With my SI.com road crew -- Ross Tucker, the George Plimpton of former NFL guards, and multimedia coordinator Helin Jung -- we ate outside the Redskin walls because media don't eat with the team. On an early morning Starbucks stop before going to practice, Tucker spied the best name for a restaurant I've seen on this trip, and maybe ever: Moby Dick House of Kebab, sitting in the middle of a newish-looking strip mall about two miles from Redskins Park. "We have got to eat there, whatever it is,'' I said, and so back we went for lunch.

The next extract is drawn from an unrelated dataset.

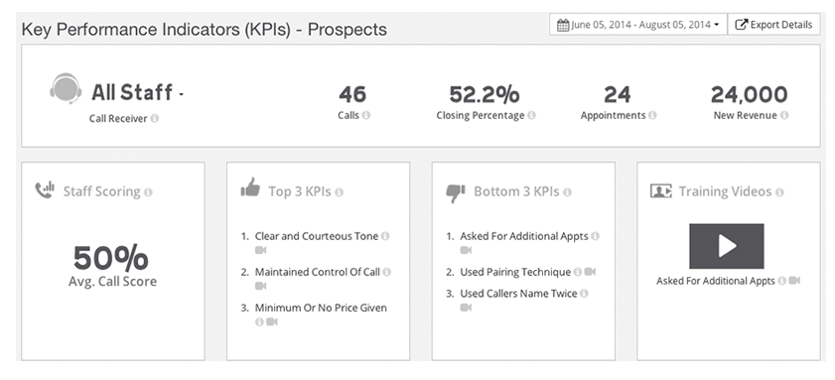Click info icon next to Top 3 KPIs
The height and width of the screenshot is (380, 835).
point(340,192)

Happened to mention to Chris Cooley after the morning practice that we'd seen this place called Moby Dick House of Kebab nearby, and his eyes lit up. "I go there every Saturday before we leave on road trips,'' he said. "Fabulous. You've got to go. You'll love it.''

I'm in danger now of setting the bar so ridiculously high for food on this trip that I'll regret it later, but here goes. This is a Persian place, with all Iranian specialties. I chose the beef gyro, with a side of cucumber/tomato salad. The gyro was to die for. Tender and spicy meat (I added more spicy cucumber sauce) with onions, lettuce and tomato, in a pillowy pita. Add a SoBe black current water, and grading this place was simple.

Overall grade: A.

I asked the owner why he called it Moby Dick House of Kebab.

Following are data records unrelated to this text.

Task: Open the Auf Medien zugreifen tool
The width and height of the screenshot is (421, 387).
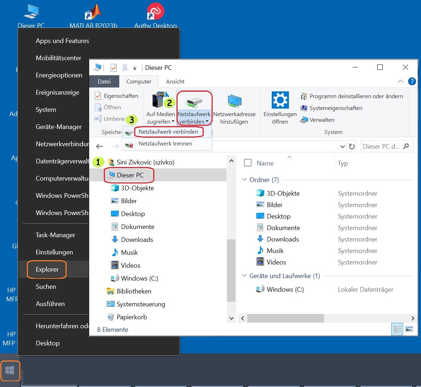Action: coord(160,108)
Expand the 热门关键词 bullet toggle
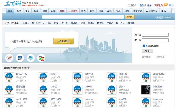The width and height of the screenshot is (177, 109). [6, 23]
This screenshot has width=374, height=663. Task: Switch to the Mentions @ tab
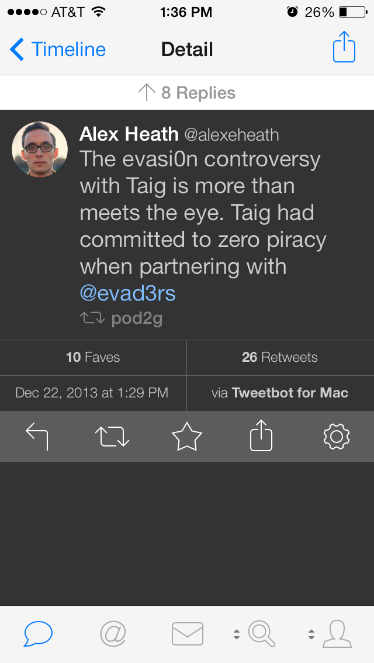click(x=113, y=633)
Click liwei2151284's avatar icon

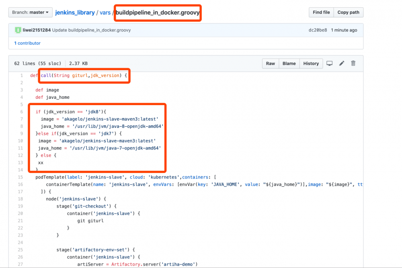click(x=18, y=30)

"Because you ask,'' he said in a thick Middle Eastern accent.

"I don't understand,'' I said. "Why?''

"The attention! The attention! Everyone is curious!''

1. The most interesting-looking player in camp: fullback Mike Sellers, who has a menacing five-inch stringy beard to go along with a physique that would scare me if I were an onrushing outside 'backer. At 6-3, 273 pounds, he's got to be the oddest-sized fullback playing in the league. And he's a crushing blocker. He finally got recognized for his destruction in the protection game last year, making the Pro Bowl. The Redskins are lucky to have him under contract for $745,000 a year; his value to Jason Campbell and Clinton Portis is much higher.

2. Hunter the Punter is here. Hunter Smith signed a minimum free-agent deal in the off-season, and it'll be interesting to see if the 31-year-old career Dome punter can thrive outside in Washington's four outdoor post-Thanksgiving games.

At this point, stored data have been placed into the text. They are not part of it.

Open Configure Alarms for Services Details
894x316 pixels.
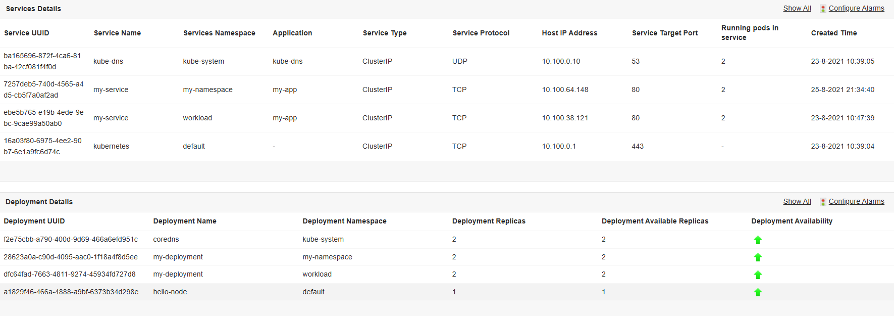tap(856, 8)
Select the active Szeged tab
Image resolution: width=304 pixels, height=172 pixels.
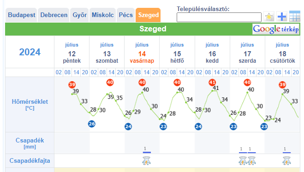point(149,15)

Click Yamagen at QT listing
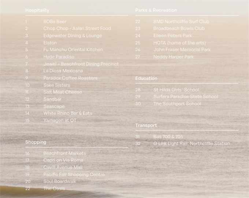[60, 120]
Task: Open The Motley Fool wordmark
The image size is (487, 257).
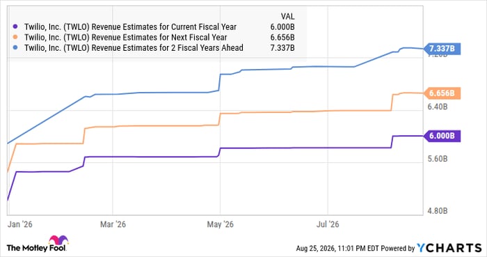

3.Colt Brennan will put up a good fight for the backup QB job, and he looked good in the morning practice I saw of him going head-to-head with Todd Collins. Gut feeling is that Collins wins it, because Jim Zorn will be more comfortable with Collins should he have to pull Campbell or replace him due to injury.

4. Clinton Portis: five 100-yard games in the first half of the 2008 season, 512 yards total in the second half. Is he wearing down? Or did the sieve of an offensive line kill him last year? Everyone talks about the line needing to do a better job to protect Campbell, which is true. I worry about the running game going down the toilet again late in the year.

5. By choosing to go with Orakpo over an offensive lineman (Michael Oher?) in the first round, the Redskins delayed the rebuilding of an aging, injury plagued unit. That worries me. It should worry Redskin fans.